Honorable R. Ted Bottiger
State Senator, 2nd District
405 Public Lands Building
Olympia, Washington 98504                                                                                                                 Cite as:  AGLO 1979 No. 4

Dear Sir:

            By recent letter you made reference to AGO 1978 No. 13 (issued to you on May 1, 1978) and then asked for our opinion on a related question involving a proposed public utility conservation program described in your letter as follows:

            "In particular, we are concerned whether or not conservation programs of the type being offered by the state's investor owned electrical utilities could also be offered by municipal utilities and PUDs.  In these programs, which have been approved by the UTC (Cause Nos. U-78-45, ‑46, and ‑47), the utility offers to pay on behalf of its residential heating customers the costs of labor and materials associated with installing conservation measures in the customer's residence which are "cost-effective" for the utility.  In this instance, cost-effective means that the cost of saving the energy through the conservation measures (including the costs of  [[Orig. Op. Page 2]] financing) is less than the cost of acquiring an equivalent amount of energy from the next least costly alternative available to the utility.  The customer is obligated to repay the utility at the end of ten years or when the customer sells his home.  The obligation is evidenced by a promisory [promissory]  note and a real estate mortgage.  A key finding in this decision was that all the utility's rate payers would benefit from such a program since the increase in rates required to pay for the conservation program would be less than the increase without a conservation program."

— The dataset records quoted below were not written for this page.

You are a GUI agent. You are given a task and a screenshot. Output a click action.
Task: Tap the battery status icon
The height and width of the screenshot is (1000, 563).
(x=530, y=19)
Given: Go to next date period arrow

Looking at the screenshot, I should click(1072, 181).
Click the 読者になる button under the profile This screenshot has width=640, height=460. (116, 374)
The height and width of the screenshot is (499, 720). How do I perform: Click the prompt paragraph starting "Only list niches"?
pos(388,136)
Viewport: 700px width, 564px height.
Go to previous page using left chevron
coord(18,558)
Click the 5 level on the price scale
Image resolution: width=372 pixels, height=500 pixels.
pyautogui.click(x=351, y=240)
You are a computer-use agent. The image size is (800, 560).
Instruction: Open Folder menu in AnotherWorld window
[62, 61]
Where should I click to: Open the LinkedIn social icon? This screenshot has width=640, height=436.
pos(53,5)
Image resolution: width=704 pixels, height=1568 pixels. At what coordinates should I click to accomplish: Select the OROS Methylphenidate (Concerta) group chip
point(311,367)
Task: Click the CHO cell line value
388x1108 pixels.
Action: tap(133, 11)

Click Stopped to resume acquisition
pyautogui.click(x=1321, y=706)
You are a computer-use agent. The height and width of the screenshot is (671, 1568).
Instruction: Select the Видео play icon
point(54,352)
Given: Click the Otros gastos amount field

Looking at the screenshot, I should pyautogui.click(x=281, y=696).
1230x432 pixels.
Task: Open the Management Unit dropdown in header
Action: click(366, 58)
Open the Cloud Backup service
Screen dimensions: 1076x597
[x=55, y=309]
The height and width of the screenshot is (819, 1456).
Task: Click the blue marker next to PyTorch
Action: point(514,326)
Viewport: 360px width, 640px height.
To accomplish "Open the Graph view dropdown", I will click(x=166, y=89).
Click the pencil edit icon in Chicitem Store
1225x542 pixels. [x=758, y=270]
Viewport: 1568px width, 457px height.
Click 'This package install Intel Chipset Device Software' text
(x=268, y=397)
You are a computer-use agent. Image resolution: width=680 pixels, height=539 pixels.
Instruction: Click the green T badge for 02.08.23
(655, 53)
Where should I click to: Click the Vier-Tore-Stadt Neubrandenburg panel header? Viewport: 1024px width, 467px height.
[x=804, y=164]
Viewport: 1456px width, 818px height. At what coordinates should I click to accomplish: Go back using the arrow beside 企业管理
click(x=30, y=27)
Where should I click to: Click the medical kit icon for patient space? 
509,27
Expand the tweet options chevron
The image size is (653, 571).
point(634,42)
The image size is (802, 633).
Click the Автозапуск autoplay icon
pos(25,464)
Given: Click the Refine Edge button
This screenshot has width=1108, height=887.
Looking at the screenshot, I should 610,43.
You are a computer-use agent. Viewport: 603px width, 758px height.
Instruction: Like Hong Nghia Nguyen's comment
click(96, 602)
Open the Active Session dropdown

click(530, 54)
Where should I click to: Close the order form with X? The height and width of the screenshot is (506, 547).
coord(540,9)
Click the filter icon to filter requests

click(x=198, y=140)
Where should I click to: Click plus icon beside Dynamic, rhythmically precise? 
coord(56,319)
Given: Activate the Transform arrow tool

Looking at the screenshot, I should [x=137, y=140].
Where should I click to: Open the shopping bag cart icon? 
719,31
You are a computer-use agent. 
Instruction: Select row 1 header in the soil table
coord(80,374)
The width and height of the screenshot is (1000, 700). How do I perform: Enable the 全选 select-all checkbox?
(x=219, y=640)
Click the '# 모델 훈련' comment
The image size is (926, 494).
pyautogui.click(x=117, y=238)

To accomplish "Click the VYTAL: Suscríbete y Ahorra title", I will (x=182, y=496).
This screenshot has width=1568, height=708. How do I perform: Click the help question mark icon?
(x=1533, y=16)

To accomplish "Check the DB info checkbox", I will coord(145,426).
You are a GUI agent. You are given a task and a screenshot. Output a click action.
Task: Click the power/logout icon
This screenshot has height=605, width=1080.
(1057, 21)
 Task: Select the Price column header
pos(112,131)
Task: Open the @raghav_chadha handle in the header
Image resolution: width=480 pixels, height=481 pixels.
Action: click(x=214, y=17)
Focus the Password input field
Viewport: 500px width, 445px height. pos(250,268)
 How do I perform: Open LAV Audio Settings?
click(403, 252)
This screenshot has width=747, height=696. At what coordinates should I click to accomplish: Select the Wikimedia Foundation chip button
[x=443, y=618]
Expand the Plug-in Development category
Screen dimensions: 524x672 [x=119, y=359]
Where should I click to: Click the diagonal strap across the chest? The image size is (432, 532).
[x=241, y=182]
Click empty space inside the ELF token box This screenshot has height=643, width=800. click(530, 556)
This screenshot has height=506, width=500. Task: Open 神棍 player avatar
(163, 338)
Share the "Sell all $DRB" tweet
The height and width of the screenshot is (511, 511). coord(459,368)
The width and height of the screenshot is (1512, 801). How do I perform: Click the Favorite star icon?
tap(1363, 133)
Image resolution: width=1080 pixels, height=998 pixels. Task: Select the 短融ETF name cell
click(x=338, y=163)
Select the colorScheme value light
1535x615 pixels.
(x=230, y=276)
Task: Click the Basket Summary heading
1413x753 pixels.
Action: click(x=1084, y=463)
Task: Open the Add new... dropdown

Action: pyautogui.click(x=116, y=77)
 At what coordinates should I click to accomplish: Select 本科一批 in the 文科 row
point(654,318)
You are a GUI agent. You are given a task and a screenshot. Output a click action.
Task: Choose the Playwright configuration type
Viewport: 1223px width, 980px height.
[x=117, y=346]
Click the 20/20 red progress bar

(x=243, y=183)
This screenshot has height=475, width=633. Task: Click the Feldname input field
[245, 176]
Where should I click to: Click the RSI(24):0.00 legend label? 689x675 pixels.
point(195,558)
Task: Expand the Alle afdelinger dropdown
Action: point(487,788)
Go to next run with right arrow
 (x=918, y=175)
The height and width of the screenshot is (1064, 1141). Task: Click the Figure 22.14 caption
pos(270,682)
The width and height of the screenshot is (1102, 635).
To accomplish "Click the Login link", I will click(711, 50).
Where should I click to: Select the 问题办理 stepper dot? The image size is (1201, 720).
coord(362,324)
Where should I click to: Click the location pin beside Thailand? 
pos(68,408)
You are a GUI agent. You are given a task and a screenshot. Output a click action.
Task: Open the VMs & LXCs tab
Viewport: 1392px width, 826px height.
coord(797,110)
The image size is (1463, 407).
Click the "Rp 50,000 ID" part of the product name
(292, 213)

            Your specific question is ". . . whether a municipality or PUD could offer a conservation program as described above under Article VIII, § 7 . . ." of the Washington Constitution.  For the reasons set forth below we must answer in the negative.


            Article VIII, § 7 of the Washington Constitution reads as follows:

            "No county, city, town or other municipal corporation shall hereafter give any money, or property, or loan its money, or credit to or in aid of any individual, association, company or corporation, except for the necessary support of the poor and infirm, or become directly or indirectly the owner of any stock in or bonds of any association, company or corporation."

            As earlier explained in AGO 1978 No. 13, supra,

            ". . . this provision of our constitution actually contains the following four separate prohibitions which are here relevant:

            "(1) A prohibition against gifts of money;

            "(2) A prohibition against gifts of property;

            "(3) A prohibition against loans of money; and

             [[Orig. Op. Page 3]]

            "(4) A prohibition against the lending of municipal credit."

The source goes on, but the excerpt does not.